Les prises de position sur la guerre de Gaza ressemblent à des exercices obligatoires, a déclaré Dincer à CH Media, éditeur de watson. Cette retenue s'explique aussi par le fait que les relations de l'EI avec le Hamas «ne sont pas très étroites et sont même parfois hostiles». Ce point est souvent négligé en Occident. «Le Hamas est l'EI», a certes déclaré le premier ministre israélien Benjamin Netanyahou après le déclenchement de la guerre de Gaza.
Il a toutefois ignoré des différences importantes. Les deux groupes sont certes des organisations islamiques radicales sunnites, mais le Hamas vise à établir un Etat palestinien en résistance à l'occupation israélienne. L'EI veut créer un «califat» transnational et méprise, en outre, le Hamas parce que le groupe palestinien accepte l'aide de l'Iran chiite.
Au plus fort de sa puissance, l'EI a contrôlé de vastes régions d'Irak et de Syrie en 2014 et 2015, attirant des dizaines de milliers d'extrémistes du monde entier. Depuis lors, une alliance de guerre internationale dirigée par les Etats-Unis a tué plusieurs chefs de l'EI. Il y a cinq ans, le «califat» des djihadistes a perdu la dernière parcelle de terre qu'il contrôlait.
Les combattants survivants de l'EI se sont retirés dans le désert syrien. Ils s'y reforment. Le représentant de l'ONU pour la Syrie, Geir Peddersen, a déclaré devant le Conseil de sécurité à New York que le monde devait s'unir contre la menace terroriste croissante dans le pays en guerre civile. Mais rien de tel n'est visible.
Des groupes comme l'EI ont «profité du mécontentement suscité par la perception de l'inaction des pays musulmans et arabes et du soutien sans équivoque de l'Occident à Israël», explique Dincer.
Mais lorsqu'il s'agit de choisir des cibles pour des attentats ou des attaques, l'EI montre «que son centre de gravité stratégique est plus la lutte contre les gouvernements locaux et l'affirmation du contrôle territorial que la confrontation directe avec Israël», poursuit Dincer. Parmi les principales cibles de l'EI figurent les troupes gouvernementales syriennes.

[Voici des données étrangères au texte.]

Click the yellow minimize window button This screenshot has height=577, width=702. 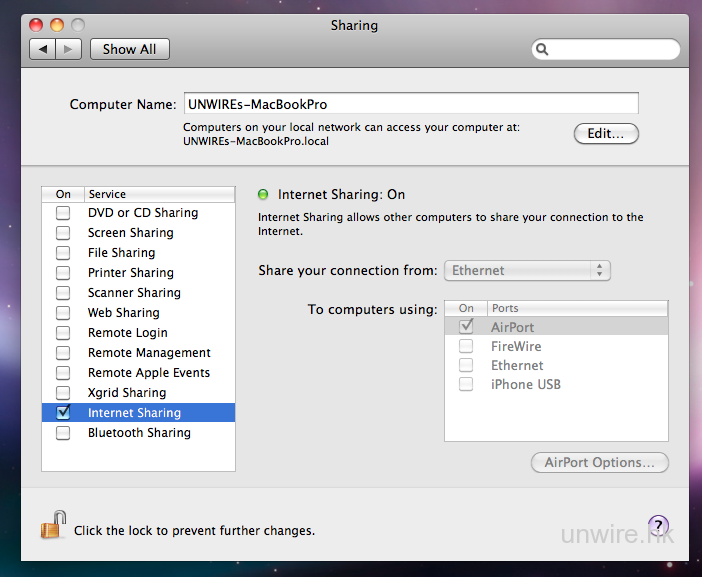coord(56,24)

En Syrie et en Irak, l'EI peut frapper plus fort parce que les milices pro-iraniennes attaquent les troupes américaines stationnées sur place et que l'Amérique peut donc moins s'occuper de l'EI. Il y a quelques jours seulement, plusieurs soldats américains ont été blessés lors d'une attaque à la roquette menée par des combattants pro-iraniens contre leur base dans l'ouest de l'Irak.
Les tensions entre les Arabes et les Kurdes alliés des Etats-Unis dans le nord-est de la Syrie aident également l'EI. La pauvreté et l'oppression exercée par le régime syrien et les seigneurs de guerre locaux donnent également le vent en poupe aux extrémistes.
Dincer, expert du Proche-Orient, estime que les djihadistes, malgré le regain d'intérêt suscité par le conflit de Gaza, s'en tiendront fondamentalement à leur stratégie consistant à exploiter les dysfonctionnements locaux à leur profit. Cela ne signifie pas pour autant que l'EI se limite exclusivement à la Syrie et à l'Irak. Récemment, les extrémistes ont tué six personnes dans un attentat contre une mosquée chiite à Oman.